Topics: AUKUS; Christian Porter

Carrie Bickmore: On a level of one to 10, how awks is it that the US president doesn’t know our prime minister’s name, Simon?


Simon Birmingham: Well, look, guys, pals, mates, friends, you know Joe Biden is known for being a folksy sort of guy, and that was just his folksy character coming through.


Waleed Aly: Can I ask, do you actually believe what you just said? Do you believe what you just said?


Simon Birmingham: Sorry, who was it there that I was talking to?


Carrie Bickmore: Ok, so let’s talk subs. This is obviously to send a message to China. What’s the message we’re sending will be good in a couple of decades. We’ll be ready for you then.


Simon Birmingham: Look, the message that we are sending is really one that Australia, as the 13th largest economy in the world, is one that invests in our own sovereign capability, invests in terms of ensuring that as a country we are prepared for our national security in the long term future and that we’re willing to do so, investing in the best of class, the best of type to suit the circumstances, but it’s not targeted at any one country our desire is that what we do contributes to the type of balance and strategic relations across the region in the world that maintains a peaceful environment across the region.


Waleed Aly: So we are willing to invest. But this isn’t yet a formal agreement. It’s a plan to have a plan if you like. And if it comes through, the subs won’t arrive till 2040. I mean, there’s another reading of this, which is that we’ve just explicitly sided with the declining superpower as opposed to the rising superpower and in the process ensured that we have substandard submarines for the next 20 years.


Simon Birmingham: Well, we have sided with very long term ally in the 71st year of the alliance and the partnership between Australia and the US. We’ve entered into this agreement with them with the UK because indeed we should always work together as countries who share values, values of democracy, values of freedom. They’re all very important. But also we share trust in the relationship and this is a firm commitment between the three countries for Australia to get the technology, the details, the designs, the know how, the skills, the capabilities to be able to build these nuclear powered submarines and in doing so to give us the best possible subs. But we’re not just doing that today. We also announced that we are upgrading the Collins class, extending their life with upgraded systems. We’re upgrading our air warfare destroyers and we’re investing in new missile and other technological capabilities, underpinned in part by this agreement.


Peter Helliar: Simon, we’ve just paid $2.4 billion for attack class submarines that we’re never going to get. There’ll probably be a breach of contract that some people are saying could cost us one hundred, a couple of hundred dollars million. The PM has described this as a good investment. Put your bare foot investor hat on. How is it a good investment?


Simon Birmingham: What we’re making is a good investment in the future now. It would have been a bad investment for us to go on and spend another $90 billion in terms of developing and sustaining submarines, when the advice we’ve received in the last few years and particularly through the course of the last couple of years, has been that we can and need to do better. Times change, circumstances change, technology changes and the changes that we face in terms of the detectability of conventionally powered submarines versus the capability of nuclear powered submarines, and particularly the capability for us to sustain them without needing to have a domestic nuclear fuel cycle here in Australia is really the game changer. That means we could make this change right now and it was the right change to make.

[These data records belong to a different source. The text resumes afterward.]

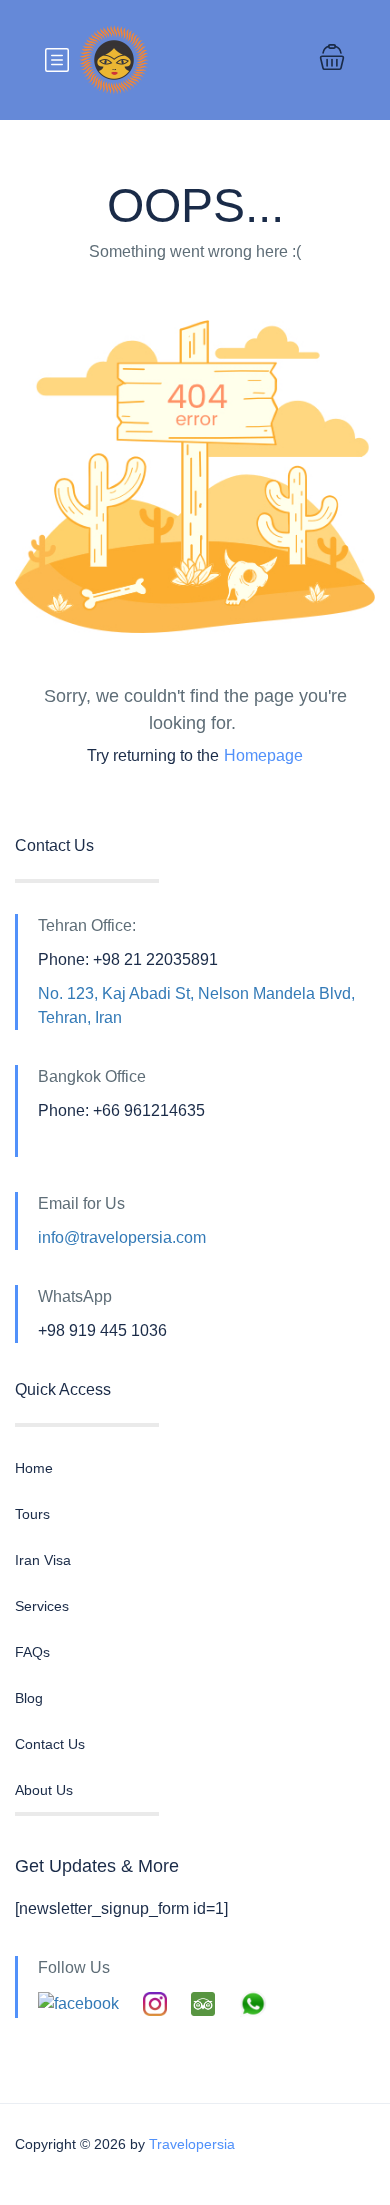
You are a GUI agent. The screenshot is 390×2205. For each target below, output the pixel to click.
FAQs (32, 1652)
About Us (44, 1790)
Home (34, 1468)
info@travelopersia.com (122, 1237)
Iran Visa (43, 1560)
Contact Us (50, 1744)
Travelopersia (192, 2144)
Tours (32, 1514)
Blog (29, 1698)
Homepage (263, 755)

Chrissie Swan: I’ve got a question. Get ready. One of the big differences about the nuclear powered submarines as opposed to the diesel ones, is that I can stay under the water for longer, sometimes months at a time. What are you going to do about food?


Simon Birmingham: So you’re right. Stealth is one of the big factors and so they can stay a lot longer. Indeed, they can stay as long as indeed those practical considerations of food and managing the naval fleet and particularly our sailors allow. And you know, that’s why part of this whole work will be about training, as Joe Biden said today. You know this is an investment in co-operation between our sailors, our scientists and our industries. And for the sailors, this will mean that we’ll be working very closely with the UK and the US around what it’s like to live, work, sail and work in a nuclear powered submarine.


Chrissie Swan: While we’ve got you. Should Christian Porter be dropped from the frontbench over his anonymous donations?


Simon Birmingham: Look, I’m aware the Prime Minister made some statements today in terms of the fact that he’s asking for advice around compliance with the Ministerial Code of Conduct. That’s precisely what should happen.


Carrie Bickmore: All right. Well, leave it there, pal. Thanks you some.


Simon Birmingham: See you guys, mates, friends, others.